The ability of autistic children to orient themselves and respond to familiar and novel auditory stimuli: environmental, vocal, and musical sounds
Abstract: One of the most frequent observations that educators, clinicians and researchers make about autistic children is their unusual responsiveness to music and rhythm. The present study is designed to explore the ability of school-age children to respond overtly to familiar and novel auditory stimuli: environmental, vocal, and musical sounds. First, a literature review is given on the areas related to the experiment: (a) The development of diagnostic concepts for the syndrome of autism, (b) An outline of genetic, neurochemical, neurophysiological, and neuropathological causus of autism, (c) A typical, detailed behavioral profile of an autistic child, (d) A review of studies on stimulus overselectivity, (e) Basic facts on the ear and auditory perception, (f) A review on auditory evoked responses of autistic children, and (g) A review of studies on autism and music therapy.
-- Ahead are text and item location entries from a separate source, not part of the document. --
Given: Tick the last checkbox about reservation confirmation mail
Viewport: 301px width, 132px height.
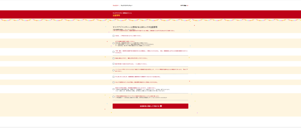Looking at the screenshot, I should pyautogui.click(x=113, y=97).
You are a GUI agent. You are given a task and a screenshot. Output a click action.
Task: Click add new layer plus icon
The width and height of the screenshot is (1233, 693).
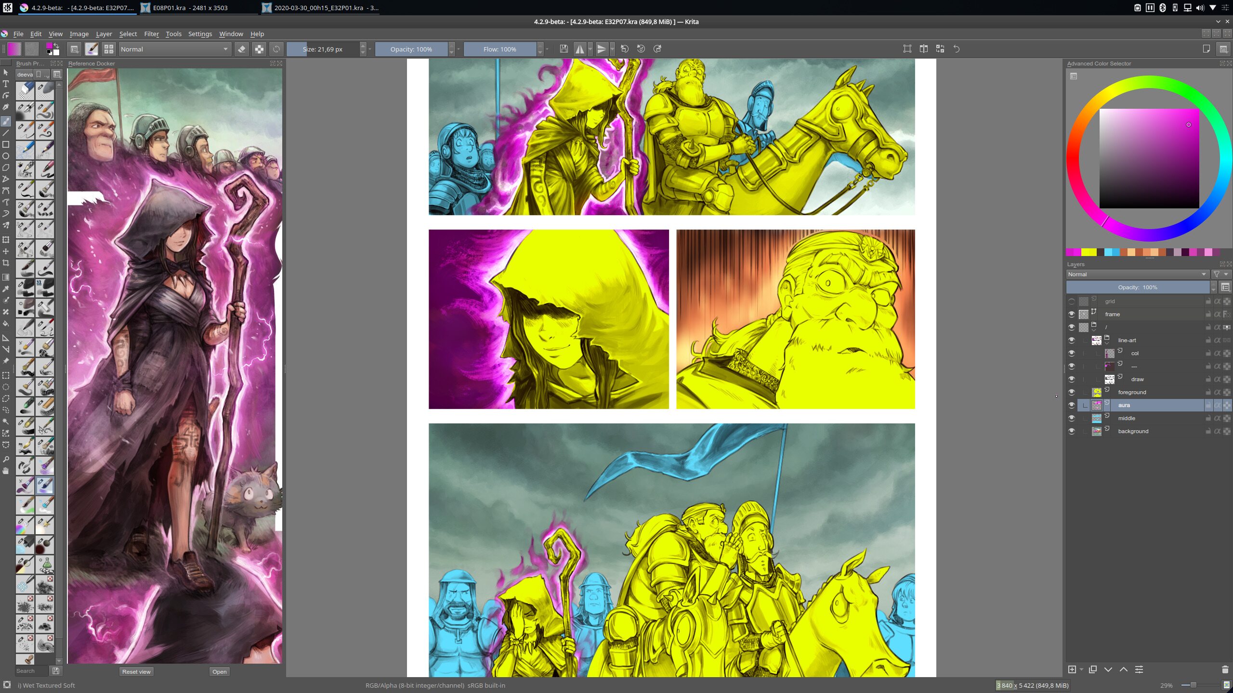(1072, 669)
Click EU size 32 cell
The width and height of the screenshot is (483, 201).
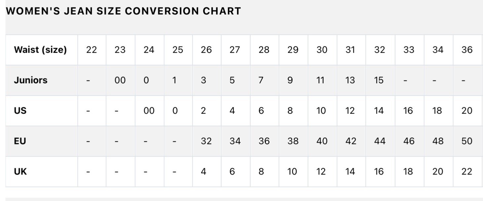point(207,141)
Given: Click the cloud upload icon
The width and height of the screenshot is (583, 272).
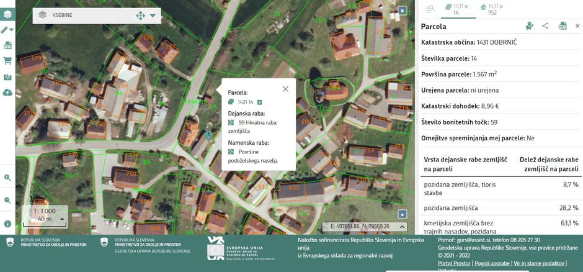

Then, the experiment on the ability of autistic children to orient themselves and respond overtly to various familiar and novel auditory stimuli is described and analyzed. Results showed a strong preference of autistic children to respond with movement, such as turmning their heads toward the speaker, turning their bodies or moving toward the speaker. There was an indication of weak preference toward the musical excerpts rather than the environmental and vocal sounds. The statistical analysis of the data showed a significant difference in the number of responses between younger and older school-age autistic children. No differences were found among male and female, or higher- and lower-functioning children.
Keyword(s): Autistic-child, auditory-stimuli, environmental-sounds, vocal-sounds, musical-sounds.